まずは前作を見て事件のおさらいをしておきたいと思っても、アメリカでは基本的に不可能だ。1992年のコンサート映像の使用をめぐり、MJ財団が製作元を提訴した結果、『ネバーランドにさよならを』は、動画配信サービスから外されているからだ(ただしDVDが存在するほか、イギリスや日本の動画配信サービスでは視聴できる)。

その一方で、ジャクソンの楽曲とダンスを中心とするブロードウェイミュージカルや、シルク・ドゥ・ソレイユがラスベガスで展開するショーは大人気だし、新たな伝記映画の製作も進んでいる。これでは#MeTooどころか、主人公に性的虐待疑惑があっても、#NeverMind(ぜんぜんオッケー)だ。

ただ、『ネバーランドにさよならを2』に大きなインパクトがないのも事実。約53分のコンテンツの大部分は弁護士による解説に占められ、ロブソンとセーフチャック自身のインタビューが2部構成・計4時間の大部分を占めた前作ほどのパワーはない。

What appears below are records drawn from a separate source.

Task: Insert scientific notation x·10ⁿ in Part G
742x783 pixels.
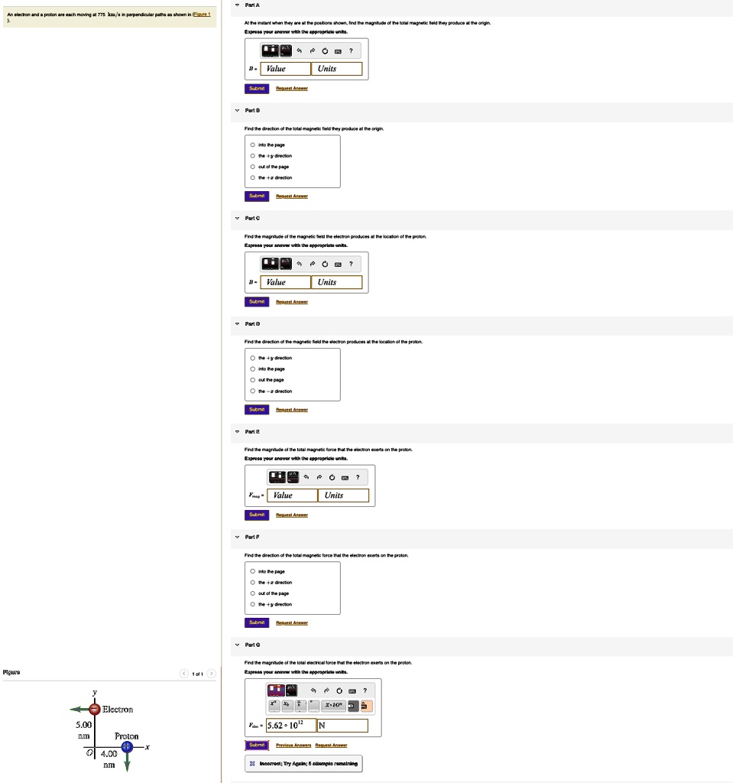Action: tap(333, 706)
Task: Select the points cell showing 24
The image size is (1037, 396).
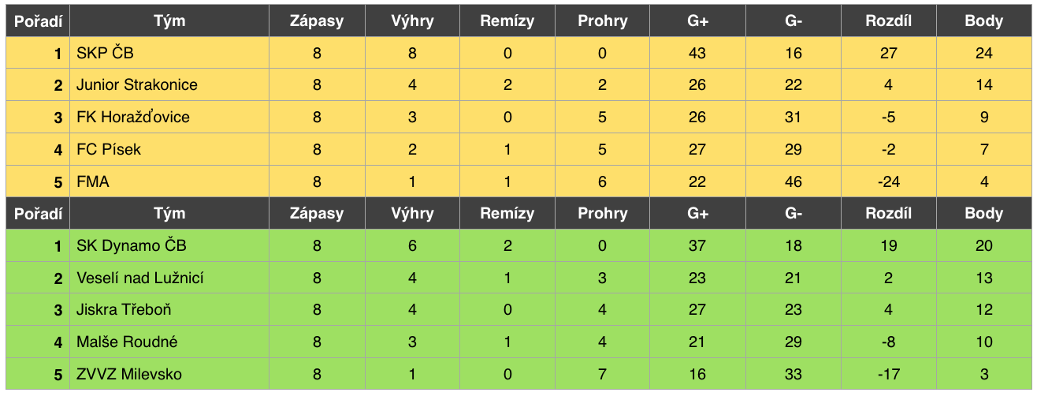Action: click(x=984, y=54)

MJ財団側は、ロブソンとセーフチャックの狙いはカネだけだと主張してきた。だが、ジャクソンが既に死去していて、不適切な行為を認めたり、ましてや謝罪するチャンスがない以上、ロブソンとセーフチャックが金銭的賠償を勝ち取ること以外に、自分たちの言葉が正しいことを世間に証明する手段はあまりない。